Data records:
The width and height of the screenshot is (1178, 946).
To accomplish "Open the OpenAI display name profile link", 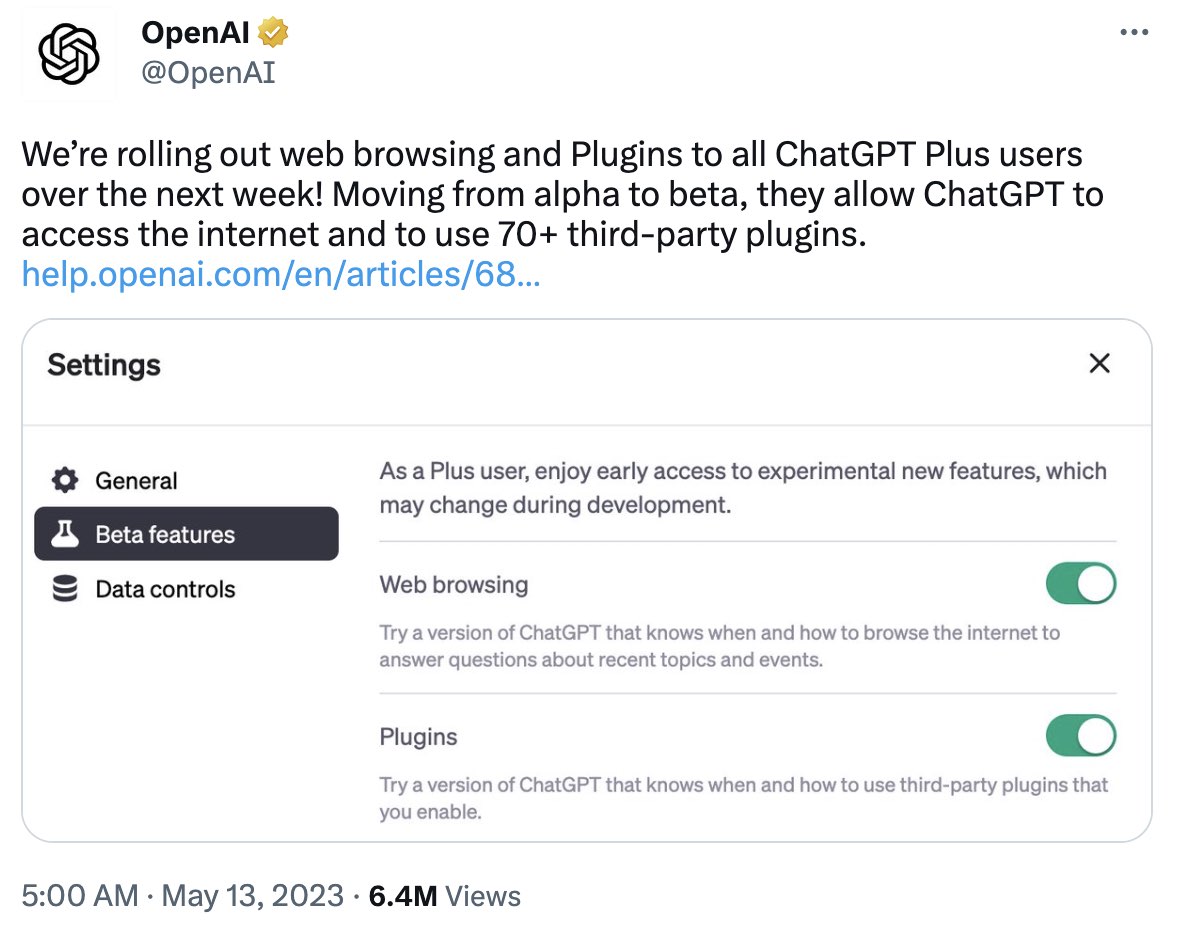I will point(197,33).
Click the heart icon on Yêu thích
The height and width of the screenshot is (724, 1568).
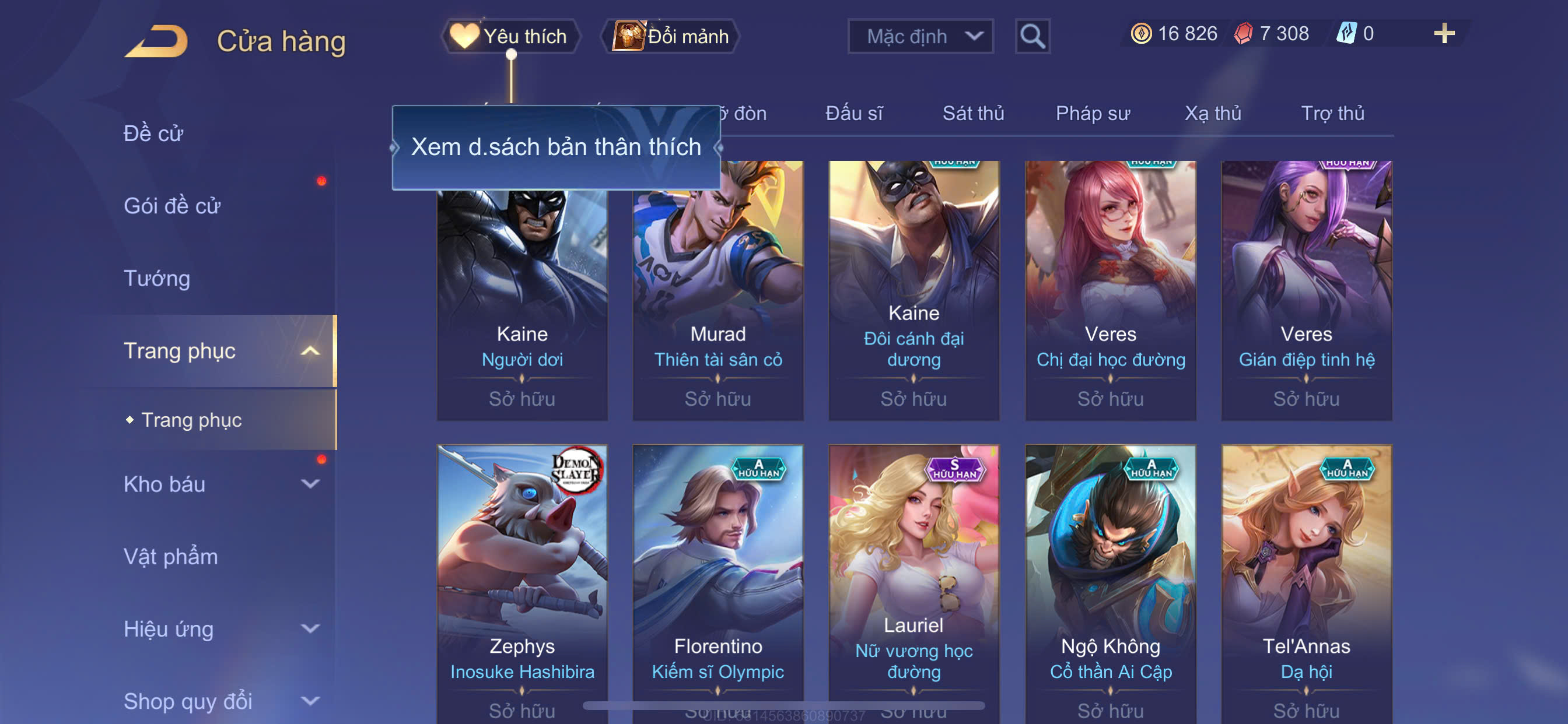(464, 36)
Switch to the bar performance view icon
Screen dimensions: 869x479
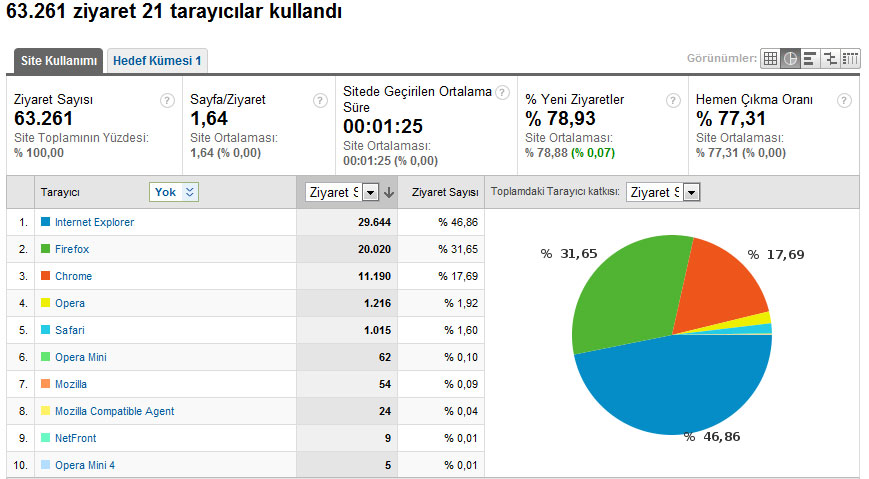pos(810,59)
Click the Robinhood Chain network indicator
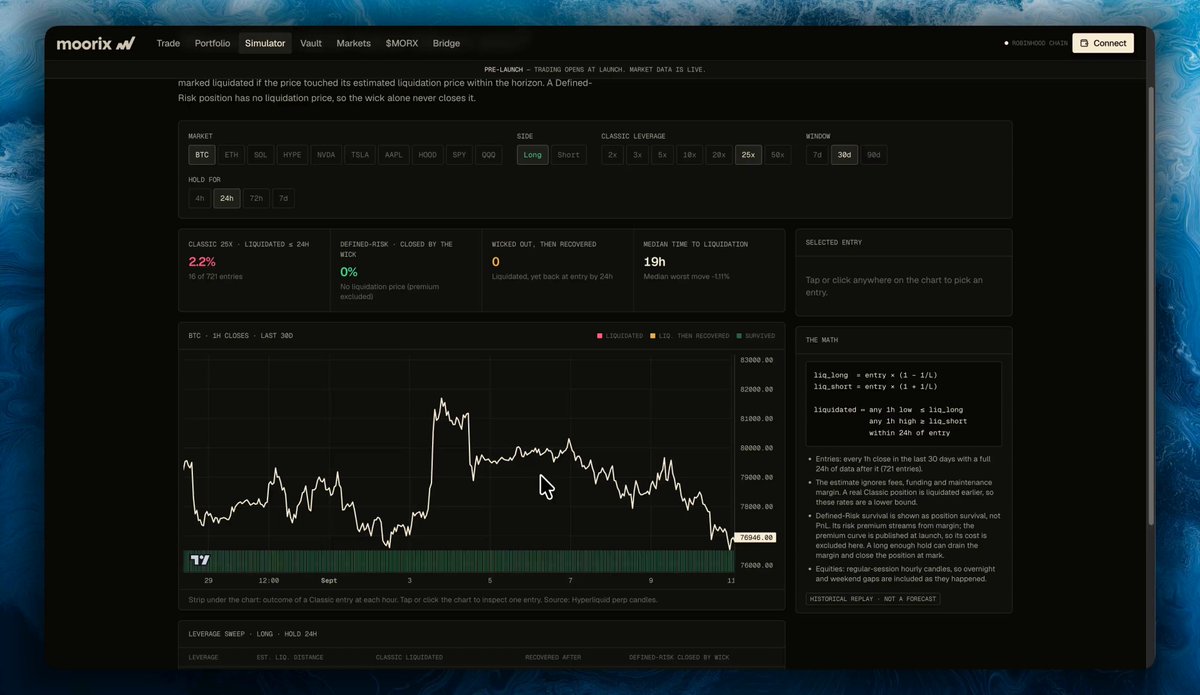This screenshot has height=695, width=1200. point(1036,44)
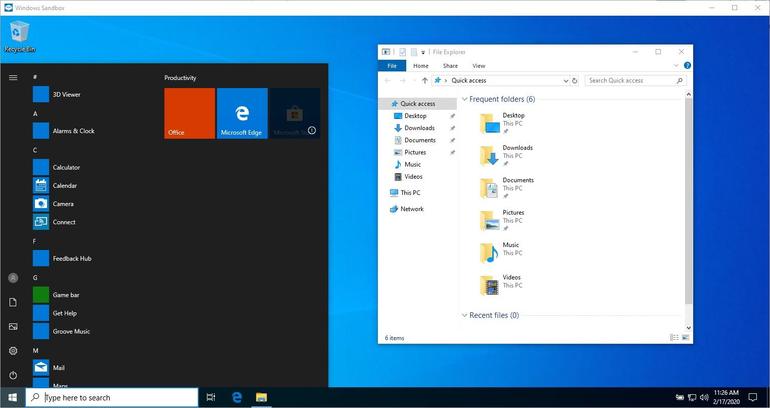Open the View ribbon tab

479,66
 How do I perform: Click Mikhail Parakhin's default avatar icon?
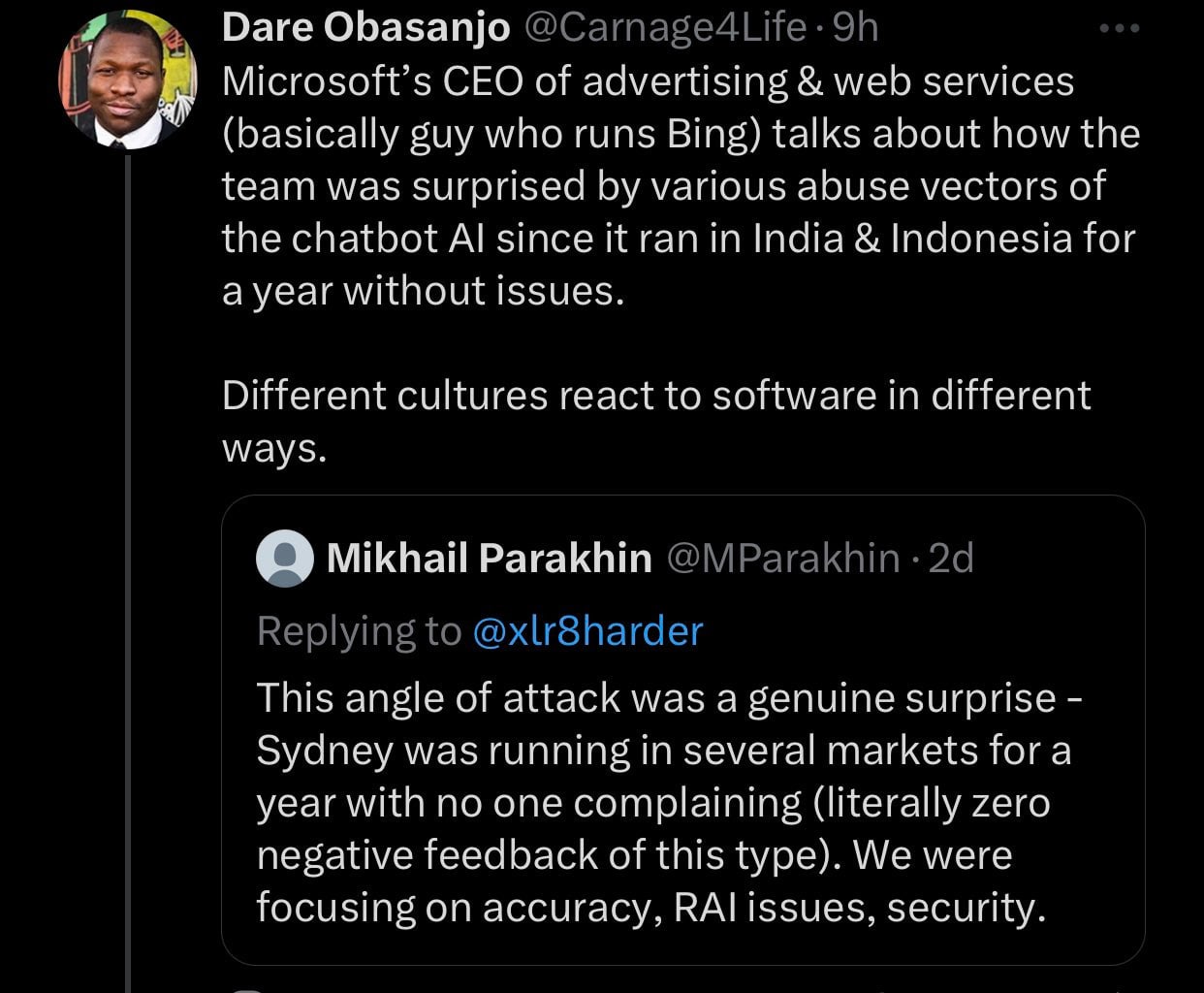[x=285, y=560]
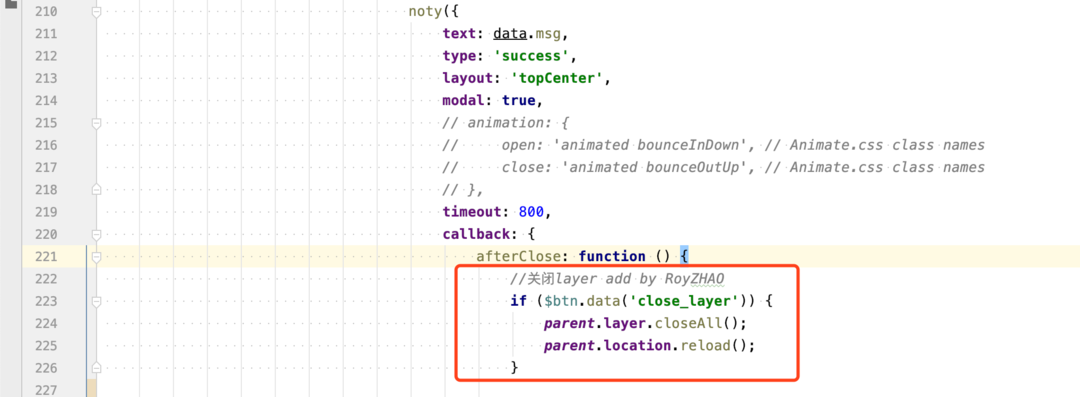Click the RoyZHAO name in the comment

pos(695,278)
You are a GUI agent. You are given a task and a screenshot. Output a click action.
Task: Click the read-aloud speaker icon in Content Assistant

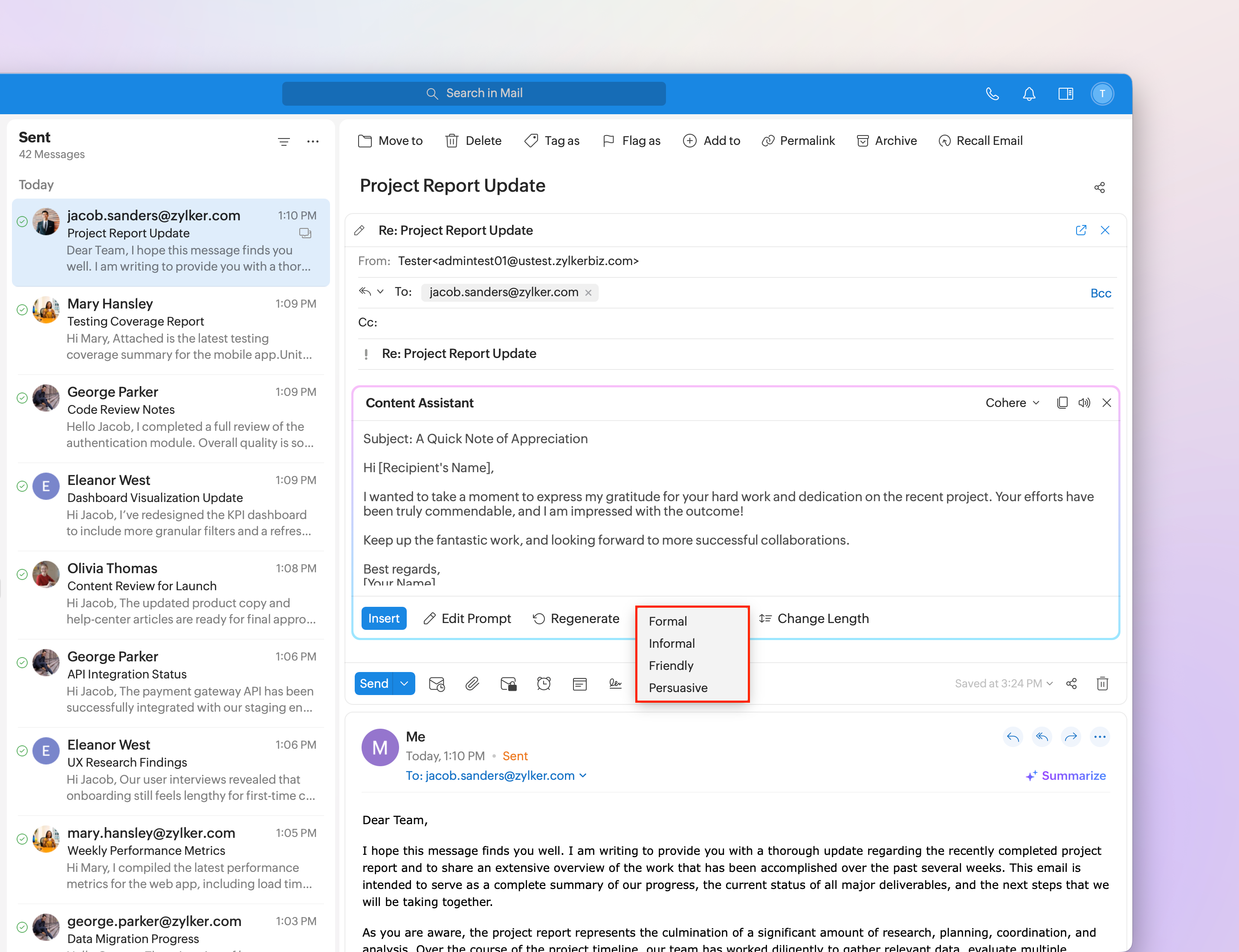1084,402
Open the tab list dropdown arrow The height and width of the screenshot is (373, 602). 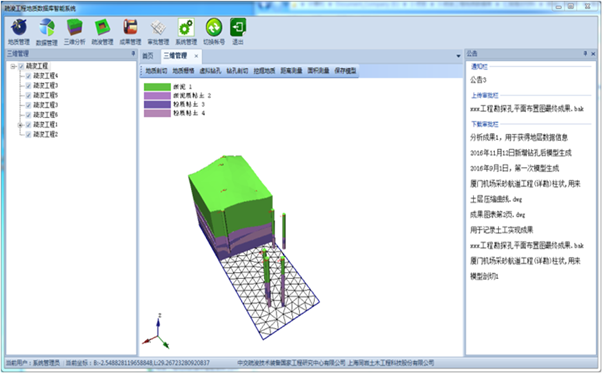click(458, 56)
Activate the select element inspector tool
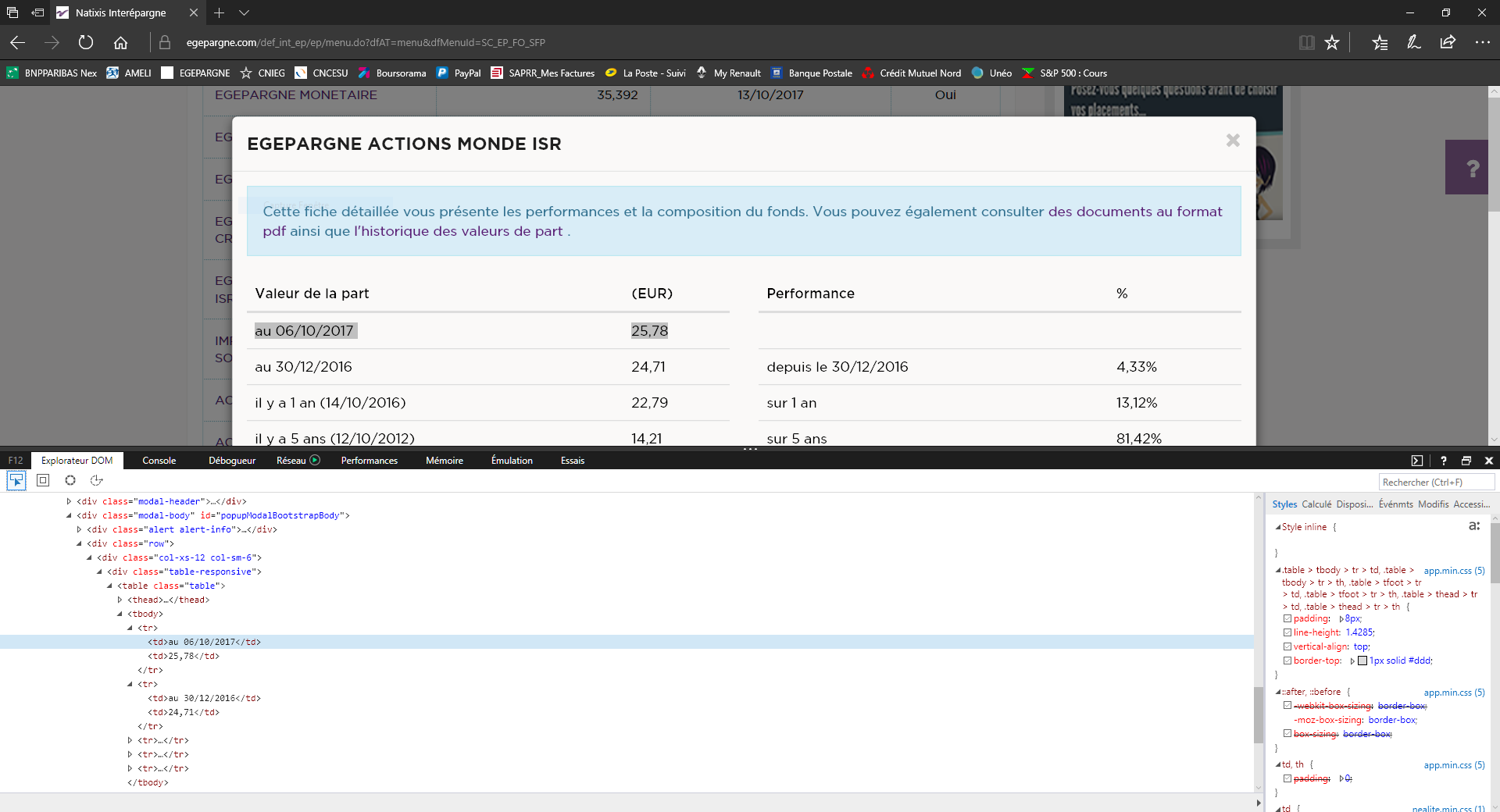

Exercise description:
Turn the part of the material above that opens with the line containing "Click the Robinhood Chain network indicator" and closes with the line containing "pos(695,278)" into a JSON list of strings, one string per line, with blank lines left out. Leave the pictures out of the list.

Worked answer:
[
  "Click the Robinhood Chain network indicator",
  "This screenshot has height=695, width=1200. point(1036,44)",
  "Open the View ribbon tab",
  "479,66",
  " How do I perform: Click Mikhail Parakhin's default avatar icon?",
  "[x=285, y=560]",
  "Click the RoyZHAO name in the comment",
  "pos(695,278)"
]